Dear artists, as I draw to a conclusion, I too would like to make a cordial, friendly and impassioned appeal to you, as did my Predecessor. You are the custodians of beauty: thanks to your talent, you have the opportunity to speak to the heart of humanity, to touch individual and collective sensibilities, to call forth dreams and hopes, to broaden the horizons of knowledge and of human engagement. Be grateful, then, for the gifts you have received and be fully conscious of your great responsibility to communicate beauty, to communicate in and through beauty! Through your art, you yourselves are to be heralds and witnesses of hope for humanity! And do not be afraid to approach the first and last source of beauty, to enter into dialogue with believers, with those who, like yourselves, consider that they are pilgrims in this world and in history towards infinite Beauty! Faith takes nothing away from your genius or your art: on the contrary, it exalts them and nourishes them, it encourages them to cross the threshold and to contemplate with fascination and emotion the ultimate and definitive goal, the sun that does not set, the sun that illumines this present moment and makes it beautiful.

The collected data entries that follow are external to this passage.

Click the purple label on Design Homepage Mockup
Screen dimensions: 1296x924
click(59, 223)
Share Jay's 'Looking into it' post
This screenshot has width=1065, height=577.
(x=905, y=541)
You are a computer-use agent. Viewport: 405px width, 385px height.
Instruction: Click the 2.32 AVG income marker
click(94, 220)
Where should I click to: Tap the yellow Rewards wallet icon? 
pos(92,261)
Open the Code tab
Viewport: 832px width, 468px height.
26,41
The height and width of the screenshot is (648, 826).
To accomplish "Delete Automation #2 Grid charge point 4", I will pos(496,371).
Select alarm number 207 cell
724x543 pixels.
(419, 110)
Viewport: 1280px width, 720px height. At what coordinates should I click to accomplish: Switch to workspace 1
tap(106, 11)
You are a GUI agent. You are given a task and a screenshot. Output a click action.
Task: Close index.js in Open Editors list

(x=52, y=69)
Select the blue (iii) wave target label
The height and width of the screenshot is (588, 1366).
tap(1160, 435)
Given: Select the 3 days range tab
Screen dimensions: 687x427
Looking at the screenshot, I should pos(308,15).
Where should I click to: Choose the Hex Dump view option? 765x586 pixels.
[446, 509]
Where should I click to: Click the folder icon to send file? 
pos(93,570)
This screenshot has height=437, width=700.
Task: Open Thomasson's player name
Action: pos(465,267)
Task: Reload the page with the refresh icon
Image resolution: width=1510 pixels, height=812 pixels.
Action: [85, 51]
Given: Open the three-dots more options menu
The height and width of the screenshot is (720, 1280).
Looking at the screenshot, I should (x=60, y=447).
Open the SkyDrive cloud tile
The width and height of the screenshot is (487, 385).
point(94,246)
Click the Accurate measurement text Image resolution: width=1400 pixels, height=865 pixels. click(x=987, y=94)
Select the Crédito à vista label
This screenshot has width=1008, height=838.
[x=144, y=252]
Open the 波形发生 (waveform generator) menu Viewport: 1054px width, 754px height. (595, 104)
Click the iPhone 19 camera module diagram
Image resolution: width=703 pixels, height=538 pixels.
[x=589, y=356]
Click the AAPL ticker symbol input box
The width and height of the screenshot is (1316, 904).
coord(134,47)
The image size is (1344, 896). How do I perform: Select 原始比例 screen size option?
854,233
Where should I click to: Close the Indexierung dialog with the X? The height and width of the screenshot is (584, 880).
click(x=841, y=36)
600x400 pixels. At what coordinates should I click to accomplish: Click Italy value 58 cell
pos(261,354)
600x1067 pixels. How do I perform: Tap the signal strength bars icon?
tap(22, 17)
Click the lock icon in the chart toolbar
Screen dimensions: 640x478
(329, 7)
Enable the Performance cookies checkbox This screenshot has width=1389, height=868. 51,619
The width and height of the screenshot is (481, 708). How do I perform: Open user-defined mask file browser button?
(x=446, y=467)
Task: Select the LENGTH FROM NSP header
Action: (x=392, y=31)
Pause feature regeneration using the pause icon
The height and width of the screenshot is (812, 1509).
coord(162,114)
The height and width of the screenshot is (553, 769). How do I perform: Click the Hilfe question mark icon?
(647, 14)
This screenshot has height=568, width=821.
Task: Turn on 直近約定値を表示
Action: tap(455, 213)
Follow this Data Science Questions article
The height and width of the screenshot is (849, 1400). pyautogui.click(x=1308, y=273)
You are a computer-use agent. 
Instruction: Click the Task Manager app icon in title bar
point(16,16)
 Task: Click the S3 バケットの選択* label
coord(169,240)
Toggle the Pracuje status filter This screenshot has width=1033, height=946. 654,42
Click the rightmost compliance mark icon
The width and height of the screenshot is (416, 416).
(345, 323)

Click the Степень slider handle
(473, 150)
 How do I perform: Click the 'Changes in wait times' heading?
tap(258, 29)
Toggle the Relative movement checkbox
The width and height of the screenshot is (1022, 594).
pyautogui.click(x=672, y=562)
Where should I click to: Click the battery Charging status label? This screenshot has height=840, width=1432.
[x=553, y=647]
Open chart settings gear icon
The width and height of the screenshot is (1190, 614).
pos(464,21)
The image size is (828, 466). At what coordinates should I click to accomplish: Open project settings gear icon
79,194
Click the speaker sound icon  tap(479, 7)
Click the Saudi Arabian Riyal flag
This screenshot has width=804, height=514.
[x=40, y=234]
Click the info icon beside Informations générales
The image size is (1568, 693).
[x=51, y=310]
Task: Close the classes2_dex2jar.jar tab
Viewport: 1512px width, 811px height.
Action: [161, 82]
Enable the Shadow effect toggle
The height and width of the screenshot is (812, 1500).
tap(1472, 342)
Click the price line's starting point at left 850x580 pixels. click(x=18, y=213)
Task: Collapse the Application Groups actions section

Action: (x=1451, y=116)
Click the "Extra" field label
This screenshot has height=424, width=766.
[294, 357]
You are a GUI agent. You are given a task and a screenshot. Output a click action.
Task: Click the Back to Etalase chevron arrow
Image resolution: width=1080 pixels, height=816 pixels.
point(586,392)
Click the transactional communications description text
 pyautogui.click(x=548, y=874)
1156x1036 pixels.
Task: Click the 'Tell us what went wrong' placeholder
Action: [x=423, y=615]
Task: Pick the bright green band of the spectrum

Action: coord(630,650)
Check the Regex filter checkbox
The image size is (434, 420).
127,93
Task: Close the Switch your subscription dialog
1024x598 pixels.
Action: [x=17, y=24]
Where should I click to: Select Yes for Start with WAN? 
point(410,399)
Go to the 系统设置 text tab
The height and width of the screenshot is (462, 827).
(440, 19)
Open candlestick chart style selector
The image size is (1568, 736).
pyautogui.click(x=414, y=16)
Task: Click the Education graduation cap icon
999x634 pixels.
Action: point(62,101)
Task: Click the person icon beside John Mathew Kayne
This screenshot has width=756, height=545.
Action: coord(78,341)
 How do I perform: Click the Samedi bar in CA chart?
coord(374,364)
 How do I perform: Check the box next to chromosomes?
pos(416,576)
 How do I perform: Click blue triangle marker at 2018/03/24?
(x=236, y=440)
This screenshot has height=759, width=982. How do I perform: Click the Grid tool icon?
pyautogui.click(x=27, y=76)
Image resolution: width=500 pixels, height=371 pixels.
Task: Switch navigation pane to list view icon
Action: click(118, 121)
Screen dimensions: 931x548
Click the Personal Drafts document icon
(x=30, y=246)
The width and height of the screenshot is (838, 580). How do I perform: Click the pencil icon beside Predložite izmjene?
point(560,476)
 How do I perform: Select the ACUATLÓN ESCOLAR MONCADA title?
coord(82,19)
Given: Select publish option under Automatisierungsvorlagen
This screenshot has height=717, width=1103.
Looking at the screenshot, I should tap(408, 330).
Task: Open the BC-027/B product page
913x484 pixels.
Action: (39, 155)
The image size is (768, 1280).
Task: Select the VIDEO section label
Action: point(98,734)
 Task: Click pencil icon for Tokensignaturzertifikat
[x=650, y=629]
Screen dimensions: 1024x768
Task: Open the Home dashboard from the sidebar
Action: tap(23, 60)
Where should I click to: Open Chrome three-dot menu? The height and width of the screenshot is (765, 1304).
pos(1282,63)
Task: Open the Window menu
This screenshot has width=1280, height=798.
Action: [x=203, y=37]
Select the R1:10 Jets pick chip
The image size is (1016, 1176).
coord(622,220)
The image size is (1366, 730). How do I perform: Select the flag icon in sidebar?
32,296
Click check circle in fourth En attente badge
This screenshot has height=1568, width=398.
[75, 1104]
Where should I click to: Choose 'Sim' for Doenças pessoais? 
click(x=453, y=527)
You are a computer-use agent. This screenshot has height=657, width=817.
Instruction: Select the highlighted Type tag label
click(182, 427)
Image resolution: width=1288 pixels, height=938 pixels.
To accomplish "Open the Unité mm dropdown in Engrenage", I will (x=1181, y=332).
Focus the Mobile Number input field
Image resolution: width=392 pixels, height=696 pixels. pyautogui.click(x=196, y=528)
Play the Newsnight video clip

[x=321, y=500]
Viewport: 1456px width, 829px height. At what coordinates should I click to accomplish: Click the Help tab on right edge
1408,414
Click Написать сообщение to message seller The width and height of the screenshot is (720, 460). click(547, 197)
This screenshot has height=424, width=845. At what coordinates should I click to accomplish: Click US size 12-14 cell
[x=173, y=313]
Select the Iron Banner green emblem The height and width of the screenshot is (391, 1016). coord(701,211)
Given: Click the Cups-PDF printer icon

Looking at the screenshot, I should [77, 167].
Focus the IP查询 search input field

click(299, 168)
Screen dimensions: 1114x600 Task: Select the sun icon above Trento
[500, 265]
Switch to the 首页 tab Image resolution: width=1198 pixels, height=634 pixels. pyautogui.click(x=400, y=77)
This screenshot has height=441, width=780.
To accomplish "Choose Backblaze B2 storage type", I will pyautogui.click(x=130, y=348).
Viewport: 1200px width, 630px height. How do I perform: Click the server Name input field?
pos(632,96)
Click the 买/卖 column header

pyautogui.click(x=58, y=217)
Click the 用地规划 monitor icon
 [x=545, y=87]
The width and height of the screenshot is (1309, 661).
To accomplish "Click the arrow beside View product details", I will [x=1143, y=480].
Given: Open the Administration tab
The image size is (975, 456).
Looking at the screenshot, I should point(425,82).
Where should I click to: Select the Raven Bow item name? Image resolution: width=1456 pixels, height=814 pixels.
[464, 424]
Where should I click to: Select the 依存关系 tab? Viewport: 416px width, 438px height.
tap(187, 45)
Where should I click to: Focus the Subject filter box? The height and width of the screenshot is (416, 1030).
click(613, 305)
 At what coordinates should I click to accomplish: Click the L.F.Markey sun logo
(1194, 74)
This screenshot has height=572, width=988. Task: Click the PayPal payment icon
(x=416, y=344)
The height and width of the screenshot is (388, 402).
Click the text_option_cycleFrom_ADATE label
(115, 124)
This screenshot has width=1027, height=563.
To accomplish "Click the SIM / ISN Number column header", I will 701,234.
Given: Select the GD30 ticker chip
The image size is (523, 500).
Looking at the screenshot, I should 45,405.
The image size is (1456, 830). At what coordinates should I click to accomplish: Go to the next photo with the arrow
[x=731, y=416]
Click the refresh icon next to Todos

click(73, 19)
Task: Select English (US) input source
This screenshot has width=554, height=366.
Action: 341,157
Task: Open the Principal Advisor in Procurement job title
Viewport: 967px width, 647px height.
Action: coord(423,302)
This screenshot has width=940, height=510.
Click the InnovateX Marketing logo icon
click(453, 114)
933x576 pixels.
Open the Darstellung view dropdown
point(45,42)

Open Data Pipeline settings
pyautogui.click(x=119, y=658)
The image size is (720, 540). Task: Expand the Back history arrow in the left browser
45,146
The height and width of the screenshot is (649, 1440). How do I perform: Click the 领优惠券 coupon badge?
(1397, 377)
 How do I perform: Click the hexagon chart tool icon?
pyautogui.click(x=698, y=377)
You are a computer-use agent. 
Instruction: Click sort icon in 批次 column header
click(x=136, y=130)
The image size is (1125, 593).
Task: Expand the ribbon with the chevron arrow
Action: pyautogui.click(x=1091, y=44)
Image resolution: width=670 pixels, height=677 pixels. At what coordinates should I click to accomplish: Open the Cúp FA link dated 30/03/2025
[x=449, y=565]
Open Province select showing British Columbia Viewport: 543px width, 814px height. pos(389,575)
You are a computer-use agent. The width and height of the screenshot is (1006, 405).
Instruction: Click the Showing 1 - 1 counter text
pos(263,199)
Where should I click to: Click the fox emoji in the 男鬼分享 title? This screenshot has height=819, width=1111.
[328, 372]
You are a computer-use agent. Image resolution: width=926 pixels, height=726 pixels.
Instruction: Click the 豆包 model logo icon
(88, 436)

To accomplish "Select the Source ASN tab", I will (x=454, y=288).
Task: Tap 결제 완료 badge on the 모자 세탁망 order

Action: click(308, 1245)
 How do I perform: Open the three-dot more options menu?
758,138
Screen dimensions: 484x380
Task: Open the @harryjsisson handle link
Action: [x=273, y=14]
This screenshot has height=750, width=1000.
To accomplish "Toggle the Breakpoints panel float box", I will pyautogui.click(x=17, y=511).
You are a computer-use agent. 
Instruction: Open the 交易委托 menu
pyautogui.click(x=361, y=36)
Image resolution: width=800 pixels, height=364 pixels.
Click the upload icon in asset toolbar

Saint Augustine, who fell in love with beauty and sang its praises, wrote these words as he reflected on man's ultimate destiny, commenting almost ante litteram on the Judgement scene before your eyes today: "Therefore we are to see a certain vision, my brethren, that no eye has seen, nor ear heard, nor the heart of man conceived: a vision surpassing all earthly beauty, whether it be that of gold and silver, woods and fields, sea and sky, sun and moon, or stars and angels. The reason is this: it is the source of all other beauty" (In 1 Ioannis, 4:5).

My wish for all of you, dear artists, is that you may carry this vision in your eyes, in your hands, and in your heart, that it may bring you joy and continue to inspire your fine works. From my heart I bless you and, like Paul VI, I greet you with a single word: arrivederci!

[The Pope greeted the artists in various languages. In English, he said:]

Dear friends, thank you for your presence here today. Let the beauty that you express by your God-given talents always direct the hearts of others to glorify the Creator, the source of all that is good. God's blessings upon you all!"